## GIVEN REQUEST
Reproduce every line of the data below word for word, leaving the pictures out of your answer.

_____

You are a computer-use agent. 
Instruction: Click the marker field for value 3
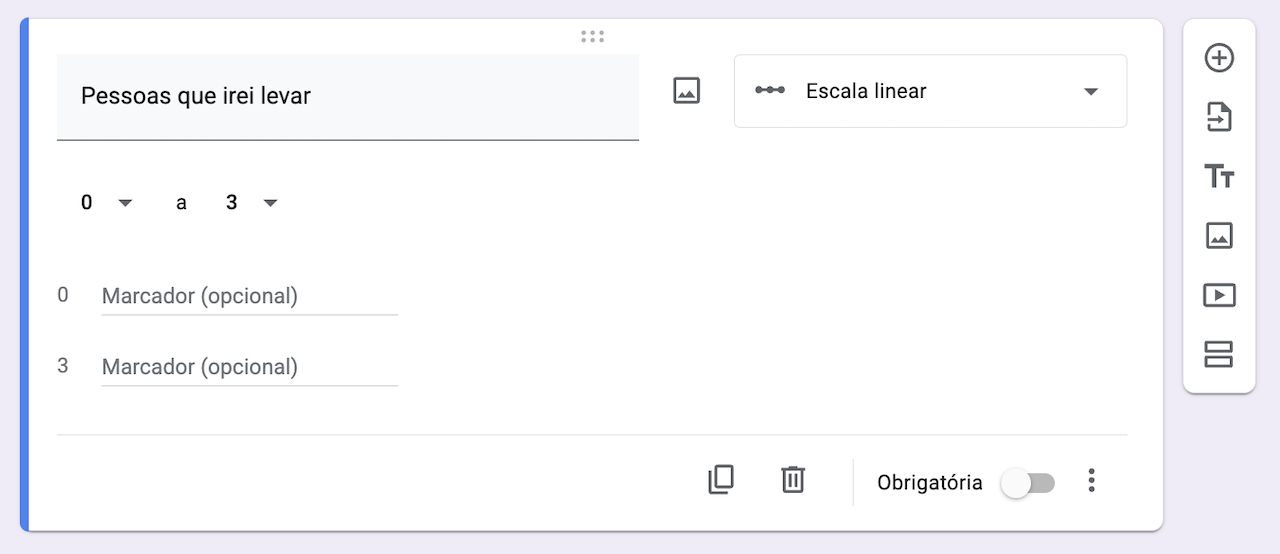[249, 367]
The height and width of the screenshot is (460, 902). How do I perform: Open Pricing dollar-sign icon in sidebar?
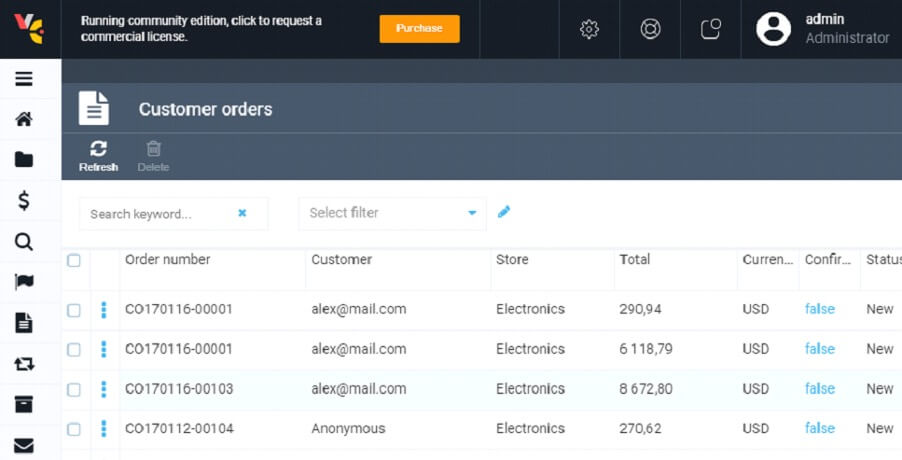click(24, 201)
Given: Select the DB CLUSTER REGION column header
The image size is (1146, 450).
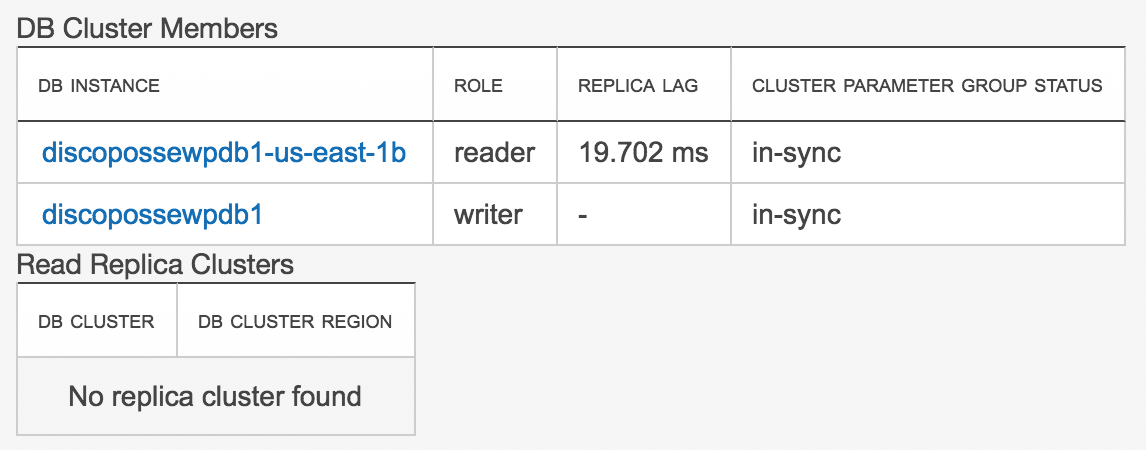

_____

## THE OUTPUT
You are a computer-use agent. 
Instruction: Click the marker field for value 3
[249, 367]
The height and width of the screenshot is (460, 902). How do I perform: Open Pricing dollar-sign icon in sidebar?
click(24, 201)
Given: Select the DB CLUSTER REGION column header
The image size is (1146, 450).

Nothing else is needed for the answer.